Two phase III clinical trials of cellulose sulphate—a topical microbicide gel being tested for HIV prevention in women—have been halted because preliminary results showed that the compound increased rather than reduced the risk of HIV infection.
The microbicide, a cotton based compound developed under the brand name Ushercell by Polydex Pharmaceuticals, based in Toronto, had shown initial promise and was being tested on 1333 women in South Africa, Benin, Uganda, and India. The study was sponsored by Conrad, a partnership of the Eastern Virginia Medical School and the US Agency for International Development, with funding from the Bill and Melinda Gates Foundation.
Simultaneously, Family Health International halted a second phase III trial of Ushercell on 1800 women in Nigeria. Although this study did not detect an increased HIV risk associated with cellulose sulphate, the decision was made as a precautionary measure, given the preliminary results in the Conrad trial.
Tim Farley, head of microbicide research at the World Health Organization, told the BMJ that preliminary data from the Ushercell trials may be released next month, but he stressed that no one had died as a result of the studies.
Separate phase III trials of three other microbicidal candidates are continuing unaffected, with the first results expected later this year.
Researchers are still unsure why cellulose sulphate was associated with an increased risk of HIV infection. The independent data monitoring committee, an advisory group of experts overseeing the trial, is reviewing the data in detail to understand the findings better and to help determine any implications for other microbicide studies.
Lut Van Damme, principal investigator of the Conrad trial, said, “It was our hope that this product would have helped women in protecting themselves from HIV. While the findings are unexpected and disappointing, we will learn scientifically important information from this trial that will inform future HIV prevention research.”
Anthony Fauci, director of the National Institute of Allergy and Infectious Diseases, told the BMJ, “The thing that looms to mind first is that the inflammatory irritant effect trumps what the antiviral blocking effect would be. Obviously this is a setback for this particular trial. I think we still need to pursue a variety of other options in the microbicide area … It is unfortunate that this happened but it underscores the importance of doing carefully monitored clinical trials that have a data safety and monitoring board watching it. Clinical trials have setbacks; that's why you do clinical trials.”
Dr Fauci said, “They stopped the trial for reasons of safety, which is the appropriate thing to do. They've got to go back now and look at that data.”

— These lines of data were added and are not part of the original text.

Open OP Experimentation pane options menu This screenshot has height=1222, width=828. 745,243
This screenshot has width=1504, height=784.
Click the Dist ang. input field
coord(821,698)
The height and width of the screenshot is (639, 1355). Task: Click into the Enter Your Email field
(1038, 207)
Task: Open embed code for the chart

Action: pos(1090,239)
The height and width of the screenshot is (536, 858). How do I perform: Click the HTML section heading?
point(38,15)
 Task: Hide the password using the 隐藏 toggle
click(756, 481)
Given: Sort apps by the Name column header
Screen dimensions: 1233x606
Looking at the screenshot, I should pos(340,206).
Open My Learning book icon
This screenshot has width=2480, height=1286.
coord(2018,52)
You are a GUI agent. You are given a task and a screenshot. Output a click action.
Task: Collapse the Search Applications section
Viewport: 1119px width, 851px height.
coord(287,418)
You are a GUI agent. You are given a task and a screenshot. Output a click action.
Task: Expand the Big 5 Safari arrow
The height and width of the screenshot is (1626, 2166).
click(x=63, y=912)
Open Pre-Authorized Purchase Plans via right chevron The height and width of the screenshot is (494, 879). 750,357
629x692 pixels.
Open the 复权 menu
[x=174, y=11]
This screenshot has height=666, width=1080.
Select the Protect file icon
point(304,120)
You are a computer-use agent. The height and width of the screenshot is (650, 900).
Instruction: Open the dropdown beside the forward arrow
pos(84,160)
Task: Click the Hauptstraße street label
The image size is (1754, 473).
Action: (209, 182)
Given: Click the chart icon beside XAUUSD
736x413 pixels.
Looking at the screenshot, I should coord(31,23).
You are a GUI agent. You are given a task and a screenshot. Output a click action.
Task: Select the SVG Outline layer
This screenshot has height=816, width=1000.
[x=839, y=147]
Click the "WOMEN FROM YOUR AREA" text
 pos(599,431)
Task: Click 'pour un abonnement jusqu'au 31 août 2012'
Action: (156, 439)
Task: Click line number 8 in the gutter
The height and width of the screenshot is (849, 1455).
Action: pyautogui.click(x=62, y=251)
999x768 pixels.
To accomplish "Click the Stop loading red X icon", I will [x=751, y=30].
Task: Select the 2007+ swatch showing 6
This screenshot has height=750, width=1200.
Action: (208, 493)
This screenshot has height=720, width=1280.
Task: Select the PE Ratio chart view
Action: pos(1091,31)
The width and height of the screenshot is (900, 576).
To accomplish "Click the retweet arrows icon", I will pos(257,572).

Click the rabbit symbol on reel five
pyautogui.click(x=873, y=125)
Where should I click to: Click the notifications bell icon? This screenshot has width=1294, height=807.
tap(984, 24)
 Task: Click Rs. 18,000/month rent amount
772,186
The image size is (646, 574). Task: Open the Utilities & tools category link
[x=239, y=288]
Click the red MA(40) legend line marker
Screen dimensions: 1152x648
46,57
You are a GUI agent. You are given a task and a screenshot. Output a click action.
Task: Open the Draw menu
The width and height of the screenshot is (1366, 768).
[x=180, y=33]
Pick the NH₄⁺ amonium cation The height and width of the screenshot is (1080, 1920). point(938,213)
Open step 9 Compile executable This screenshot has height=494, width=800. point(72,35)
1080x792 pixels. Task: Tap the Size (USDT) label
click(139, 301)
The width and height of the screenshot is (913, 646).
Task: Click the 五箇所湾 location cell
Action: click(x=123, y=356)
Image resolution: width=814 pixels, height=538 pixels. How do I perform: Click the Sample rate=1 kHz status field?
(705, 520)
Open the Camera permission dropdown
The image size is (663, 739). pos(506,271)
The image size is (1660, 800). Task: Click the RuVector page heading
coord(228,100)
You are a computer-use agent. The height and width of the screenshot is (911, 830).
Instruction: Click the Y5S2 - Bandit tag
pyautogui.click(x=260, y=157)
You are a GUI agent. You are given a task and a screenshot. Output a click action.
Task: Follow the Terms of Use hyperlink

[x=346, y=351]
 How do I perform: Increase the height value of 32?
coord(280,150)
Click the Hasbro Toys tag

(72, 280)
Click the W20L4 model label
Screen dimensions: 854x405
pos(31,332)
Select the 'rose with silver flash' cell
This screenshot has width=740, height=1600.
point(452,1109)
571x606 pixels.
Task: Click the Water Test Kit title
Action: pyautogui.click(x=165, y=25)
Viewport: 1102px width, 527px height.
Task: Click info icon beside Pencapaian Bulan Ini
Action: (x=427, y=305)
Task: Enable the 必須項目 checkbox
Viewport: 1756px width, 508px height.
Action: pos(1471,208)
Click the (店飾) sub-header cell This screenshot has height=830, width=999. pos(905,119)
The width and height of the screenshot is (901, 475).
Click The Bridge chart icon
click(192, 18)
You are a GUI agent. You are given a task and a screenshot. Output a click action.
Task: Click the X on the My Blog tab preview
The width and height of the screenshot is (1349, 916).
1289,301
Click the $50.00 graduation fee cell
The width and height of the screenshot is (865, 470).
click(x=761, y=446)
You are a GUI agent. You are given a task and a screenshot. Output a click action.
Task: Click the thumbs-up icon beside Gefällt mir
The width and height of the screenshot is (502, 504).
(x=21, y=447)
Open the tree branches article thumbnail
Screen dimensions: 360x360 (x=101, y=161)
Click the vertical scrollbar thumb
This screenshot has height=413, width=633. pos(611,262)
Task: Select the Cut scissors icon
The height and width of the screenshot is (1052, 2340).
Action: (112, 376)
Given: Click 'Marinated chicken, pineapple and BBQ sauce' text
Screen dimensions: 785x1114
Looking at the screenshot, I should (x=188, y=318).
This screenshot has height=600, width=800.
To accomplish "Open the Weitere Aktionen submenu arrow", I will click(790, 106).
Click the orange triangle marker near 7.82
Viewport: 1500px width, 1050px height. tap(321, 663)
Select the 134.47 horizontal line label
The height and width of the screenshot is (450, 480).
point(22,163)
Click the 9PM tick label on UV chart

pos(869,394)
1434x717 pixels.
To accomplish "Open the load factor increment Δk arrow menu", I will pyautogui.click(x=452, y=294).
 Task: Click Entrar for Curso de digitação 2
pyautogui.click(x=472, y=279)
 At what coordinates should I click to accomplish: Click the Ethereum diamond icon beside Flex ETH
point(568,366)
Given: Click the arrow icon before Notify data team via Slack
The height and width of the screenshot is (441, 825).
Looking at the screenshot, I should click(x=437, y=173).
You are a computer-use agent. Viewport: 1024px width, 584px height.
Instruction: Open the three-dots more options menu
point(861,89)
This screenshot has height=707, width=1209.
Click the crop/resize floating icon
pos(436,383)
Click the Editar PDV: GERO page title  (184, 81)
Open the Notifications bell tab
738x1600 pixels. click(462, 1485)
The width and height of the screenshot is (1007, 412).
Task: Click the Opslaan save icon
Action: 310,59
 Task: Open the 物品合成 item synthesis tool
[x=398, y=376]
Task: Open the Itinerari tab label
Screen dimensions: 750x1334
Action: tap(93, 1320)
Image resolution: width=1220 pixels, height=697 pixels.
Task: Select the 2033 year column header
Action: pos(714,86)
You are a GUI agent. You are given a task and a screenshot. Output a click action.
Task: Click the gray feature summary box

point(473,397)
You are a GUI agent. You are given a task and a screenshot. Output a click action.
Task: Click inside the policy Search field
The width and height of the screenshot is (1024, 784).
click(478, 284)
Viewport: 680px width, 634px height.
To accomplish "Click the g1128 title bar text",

A joint statement by WHO and UNAIDS said, “The need to continue research to find a user-controlled means of preventing HIV infection in women is urgent. Despite the effectiveness and availability of condoms, the HIV epidemic continues to spread and the search for a safe and effective microbicide is a vital part of the effort to stem the spread of the HIV epidemic.”
“While extremely disappointing, this setback is also an opportunity to learn why some women who used Ushercell were found to be at increased risk of HIV infection,” said Pedro Cahn, president of the International AIDS Society and director of Fundación Huésped in Buenos Aires, Argentina. “This will strengthen future microbicide research and increase our overall knowledge of how such compounds work.”
“The importance of developing a safe and effective microbicide to protect women from HIV infection cannot be understated,” said Dr Cahn. “We must give women the tools to protect themselves, independent of their partners' actions.”